OH. MY. GOD. Let me tell you about my brother. My older brother. (I'm the youngest of seven kids--four girls, three boys). Very patriarchal household, except my dad split when I was 13. ANYWAY, my brother, the baby boy of the family, came to live with me in DC when I was 23 and fresh out of college with my baby bureaucrat job. He came for a week and stayed in my one bedroom apartment, sleeping in the living room for six fucking months. I finally kicked him out. During this time he didn't get a job for quite awhile--starbucks was too fancy for him with his college degree (even though I worked months as a temp typing and answering phones because I had to pay rent). My freeloading brother then freeloaded on my father, then fifteen years later here he is in Oregon. There's more to this story, but what is it with freeloading brothers and male-worship-rescue culture in general?
ok so heres your answer: let him quit his job, then make him wish he was anywhere but at home. boys dont like discomfort - it will work.
Aunt B, I can relate. I live with my little brother-(he's 38). And I have to be the grown-up. I'm responsible for the bills, making sure the cat is fed and watered, replenishing toilet paper and laundry soap. His money is for his expenses. Child support and chocolate milk and cereal Yes, you read that right: he's 38.
I feel for you B. It's hard being responsible for the coddled boy(s) of a family. I refer to my brother as my retarded foster child.

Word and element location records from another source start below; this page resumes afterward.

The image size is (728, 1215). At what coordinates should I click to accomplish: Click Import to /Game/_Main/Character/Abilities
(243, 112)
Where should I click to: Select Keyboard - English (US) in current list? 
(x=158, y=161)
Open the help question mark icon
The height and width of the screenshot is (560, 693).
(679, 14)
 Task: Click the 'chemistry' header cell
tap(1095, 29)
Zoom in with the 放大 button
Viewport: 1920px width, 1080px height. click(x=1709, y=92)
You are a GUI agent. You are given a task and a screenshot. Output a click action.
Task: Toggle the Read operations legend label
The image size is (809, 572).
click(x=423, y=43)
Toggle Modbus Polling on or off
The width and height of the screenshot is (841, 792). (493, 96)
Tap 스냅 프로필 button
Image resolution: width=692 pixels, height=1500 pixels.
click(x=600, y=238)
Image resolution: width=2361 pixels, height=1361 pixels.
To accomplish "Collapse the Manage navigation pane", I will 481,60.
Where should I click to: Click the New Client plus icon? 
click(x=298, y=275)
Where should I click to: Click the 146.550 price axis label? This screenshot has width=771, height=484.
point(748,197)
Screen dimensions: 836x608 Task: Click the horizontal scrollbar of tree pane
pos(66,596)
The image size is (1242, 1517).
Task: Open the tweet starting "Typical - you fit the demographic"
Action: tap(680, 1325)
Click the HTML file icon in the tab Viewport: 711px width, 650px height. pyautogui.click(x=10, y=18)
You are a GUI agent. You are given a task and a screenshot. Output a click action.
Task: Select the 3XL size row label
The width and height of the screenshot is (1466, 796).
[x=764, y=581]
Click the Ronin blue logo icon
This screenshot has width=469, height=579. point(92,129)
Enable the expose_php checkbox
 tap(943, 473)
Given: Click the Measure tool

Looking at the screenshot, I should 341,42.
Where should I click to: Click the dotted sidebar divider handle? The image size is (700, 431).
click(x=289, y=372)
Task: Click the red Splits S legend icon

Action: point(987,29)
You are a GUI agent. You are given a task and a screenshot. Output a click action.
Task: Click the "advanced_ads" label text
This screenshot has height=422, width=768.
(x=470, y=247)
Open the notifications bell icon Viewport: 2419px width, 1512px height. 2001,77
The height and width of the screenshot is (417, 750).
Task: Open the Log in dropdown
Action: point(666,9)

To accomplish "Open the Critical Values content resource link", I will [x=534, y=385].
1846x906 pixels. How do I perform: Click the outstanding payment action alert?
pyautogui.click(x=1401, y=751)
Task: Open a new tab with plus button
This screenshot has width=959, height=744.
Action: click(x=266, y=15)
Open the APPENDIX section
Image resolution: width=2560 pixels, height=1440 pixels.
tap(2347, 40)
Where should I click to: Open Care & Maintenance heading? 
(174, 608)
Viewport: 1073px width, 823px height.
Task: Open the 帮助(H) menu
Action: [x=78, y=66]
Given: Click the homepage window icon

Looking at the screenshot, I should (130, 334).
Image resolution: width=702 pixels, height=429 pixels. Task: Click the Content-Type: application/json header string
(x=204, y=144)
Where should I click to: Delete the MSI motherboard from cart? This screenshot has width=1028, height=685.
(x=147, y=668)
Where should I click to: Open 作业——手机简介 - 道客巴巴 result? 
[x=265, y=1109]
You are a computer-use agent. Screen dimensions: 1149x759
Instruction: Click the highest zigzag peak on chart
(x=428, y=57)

I'm glad you at least enjoy the Butcher's company. Once I unload my little brother when we sell this house, I have no desire to remain in contact with him.
I'll pray for both of you to be liberated. Good luck.
Y'all are so great. I'm glad to know that others have been through this and worse--38, that's scary.
At least when I got home from work, he was not here. I'm going to believe that he is at work.